Четырнадцать собак несли охрану советской комендатуры. Тринадцать немецких овчарок и одна татра — так называли местные жители горных чешских овчарок, белоснежных, с закрученной шерстью, охранявших от волков стада домашнего скота, очень выносливых, исстари привыкших ко всем невзгодам собачьей жизни.
— Родина этих собак — горы Татры в Чехословакии; отсюда и название породы — татра. Обычно эти собаки довольно миролюбивы и даже доверчивы к людям, злобность и недоверчивость их проявляются лишь при встрече с хищником; но наша татра представляла редкое исключение — она с бешеной яростью бросалась на каждого, кто осмеливался приблизиться к ней.
Это была старая, но еще сильная и крепкая сука, необычайно свирепая, никого не подпускавшая к себе. Как сейчас вижу эту мечущуюся по клетке, исходящую истошным лаем, с пеной у пасти, истинно дьявольскую бестию. Размерами не так уж велика, наша кавказская овчарка куда больше, внушительнее; но уж ярость, неподступность — хватит на десятерых! Глядя на нее, всегда думалось: что тебе пришлось перенести, бедное создание, что ты стала такая озлобленная на весь мир, такая нелюдимая?
Даже лай ее — сиплый, будто простуженный, отличавшийся от всех остальных, — говорил о многом. Рассказывали, что, прежде чем попасть к нам, татра прошла через многие руки, мыкалась без хозяина; когда-то она принадлежала полякам, потом в качестве военного трофея попала к немцам. Ее били смертным боем, обламывали и укрощали, унижали так, как только можно унизить слабейшее, зависимое существо. В этом случае животное превращается либо в жалкое, забитое создание, боящееся звука человеческого голоса, каждого шороха, либо в злобное, непримиримое, отвергающее всякую ласку и внимание. Именно так вышло с этой татрой. Она не сдалась, не сделалась забитой, нет. Наоборот! Отвернувшись от всего живого, с помощью клыков она с вызовом демонстрировала непреклонную ненависть и презрение к людскому роду.
— Колосс Фарнезский, восьмое чудо света, — сказала про нее Марина Николаевна, усмотрев в ее непомерной лютости сходство с теми гигантами древности, которые поражали воображение современников своими размерами или какой-либо иной необычностью.

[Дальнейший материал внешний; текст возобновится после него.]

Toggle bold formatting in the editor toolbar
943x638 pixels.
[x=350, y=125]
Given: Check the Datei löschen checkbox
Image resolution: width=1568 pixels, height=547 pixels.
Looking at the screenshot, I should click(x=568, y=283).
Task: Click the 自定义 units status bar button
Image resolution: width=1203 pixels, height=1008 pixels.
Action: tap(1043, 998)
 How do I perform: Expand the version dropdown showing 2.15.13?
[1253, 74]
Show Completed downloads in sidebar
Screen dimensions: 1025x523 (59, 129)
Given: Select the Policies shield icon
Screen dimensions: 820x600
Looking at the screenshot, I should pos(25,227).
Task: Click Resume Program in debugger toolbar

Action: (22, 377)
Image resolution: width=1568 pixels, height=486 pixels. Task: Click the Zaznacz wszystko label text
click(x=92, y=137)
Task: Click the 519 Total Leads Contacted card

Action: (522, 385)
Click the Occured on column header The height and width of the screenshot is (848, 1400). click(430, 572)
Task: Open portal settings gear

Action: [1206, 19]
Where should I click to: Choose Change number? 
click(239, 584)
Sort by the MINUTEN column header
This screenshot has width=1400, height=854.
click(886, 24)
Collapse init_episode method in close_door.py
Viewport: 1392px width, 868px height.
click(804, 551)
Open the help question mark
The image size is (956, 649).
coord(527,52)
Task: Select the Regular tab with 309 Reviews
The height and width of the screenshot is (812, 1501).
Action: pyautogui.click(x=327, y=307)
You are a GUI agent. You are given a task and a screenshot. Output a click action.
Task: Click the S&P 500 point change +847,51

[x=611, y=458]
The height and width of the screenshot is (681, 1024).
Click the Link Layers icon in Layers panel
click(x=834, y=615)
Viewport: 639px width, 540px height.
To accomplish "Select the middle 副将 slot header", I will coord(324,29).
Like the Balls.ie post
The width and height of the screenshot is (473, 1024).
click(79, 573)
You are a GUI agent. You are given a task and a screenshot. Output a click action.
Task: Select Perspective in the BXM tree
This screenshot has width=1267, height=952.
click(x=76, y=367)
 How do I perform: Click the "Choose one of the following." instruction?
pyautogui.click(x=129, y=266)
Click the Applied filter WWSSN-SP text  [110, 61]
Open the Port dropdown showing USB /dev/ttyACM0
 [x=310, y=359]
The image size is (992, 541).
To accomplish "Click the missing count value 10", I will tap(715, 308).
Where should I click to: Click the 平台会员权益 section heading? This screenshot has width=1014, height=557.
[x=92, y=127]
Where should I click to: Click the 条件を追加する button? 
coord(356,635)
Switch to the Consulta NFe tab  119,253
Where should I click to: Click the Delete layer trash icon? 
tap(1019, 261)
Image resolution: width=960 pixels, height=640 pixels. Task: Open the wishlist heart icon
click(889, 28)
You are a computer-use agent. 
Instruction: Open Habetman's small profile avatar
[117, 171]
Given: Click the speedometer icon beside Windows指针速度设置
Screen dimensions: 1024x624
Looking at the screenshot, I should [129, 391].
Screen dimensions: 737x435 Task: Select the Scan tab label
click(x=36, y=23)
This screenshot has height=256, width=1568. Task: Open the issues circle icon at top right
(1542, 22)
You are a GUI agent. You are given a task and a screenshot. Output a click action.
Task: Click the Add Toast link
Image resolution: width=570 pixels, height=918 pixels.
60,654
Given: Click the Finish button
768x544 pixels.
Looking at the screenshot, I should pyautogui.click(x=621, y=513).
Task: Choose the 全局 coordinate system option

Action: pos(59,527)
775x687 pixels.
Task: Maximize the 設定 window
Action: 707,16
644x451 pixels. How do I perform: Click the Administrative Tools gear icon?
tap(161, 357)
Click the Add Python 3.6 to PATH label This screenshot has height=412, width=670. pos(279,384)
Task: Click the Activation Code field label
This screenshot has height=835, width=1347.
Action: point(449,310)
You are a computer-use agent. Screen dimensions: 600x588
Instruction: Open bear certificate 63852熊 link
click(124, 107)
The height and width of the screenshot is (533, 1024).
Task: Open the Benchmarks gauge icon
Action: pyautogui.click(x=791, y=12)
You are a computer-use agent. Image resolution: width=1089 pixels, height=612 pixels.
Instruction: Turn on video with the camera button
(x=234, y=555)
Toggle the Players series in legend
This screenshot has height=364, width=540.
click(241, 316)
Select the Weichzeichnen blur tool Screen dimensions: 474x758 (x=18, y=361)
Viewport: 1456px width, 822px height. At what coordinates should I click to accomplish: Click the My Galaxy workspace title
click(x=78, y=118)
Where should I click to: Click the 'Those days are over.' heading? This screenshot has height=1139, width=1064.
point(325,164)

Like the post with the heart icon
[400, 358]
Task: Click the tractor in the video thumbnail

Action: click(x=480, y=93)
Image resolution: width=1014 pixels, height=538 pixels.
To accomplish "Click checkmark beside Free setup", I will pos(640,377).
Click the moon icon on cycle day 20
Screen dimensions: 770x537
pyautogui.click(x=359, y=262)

В далекую от нас классическую эпоху высокоодаренный скульптор Фарнезе изваял быка, совершающего казнь дурной женщины Дирки. «Фарнезский бык» стал воплощением наказания плохих матерей. Провинившуюся привязывали к нему на спину, и бык исполнял приговор. Скульптура была не слишком велика, но ярость быка казалась поистине колоссальной… Не знаю, имела ли она в виду его или что другое, может быть порожденное ее собственным воображением (ибо жена полковника-коменданта сама была художница и даже на фронте в часы затишья успевала делать беглые наброски, этюды, неизменно приводившие в восхищение солдат), но что татру за ее неистовый нрав можно было смело отнести к удивительным созданиям, так это несомненно.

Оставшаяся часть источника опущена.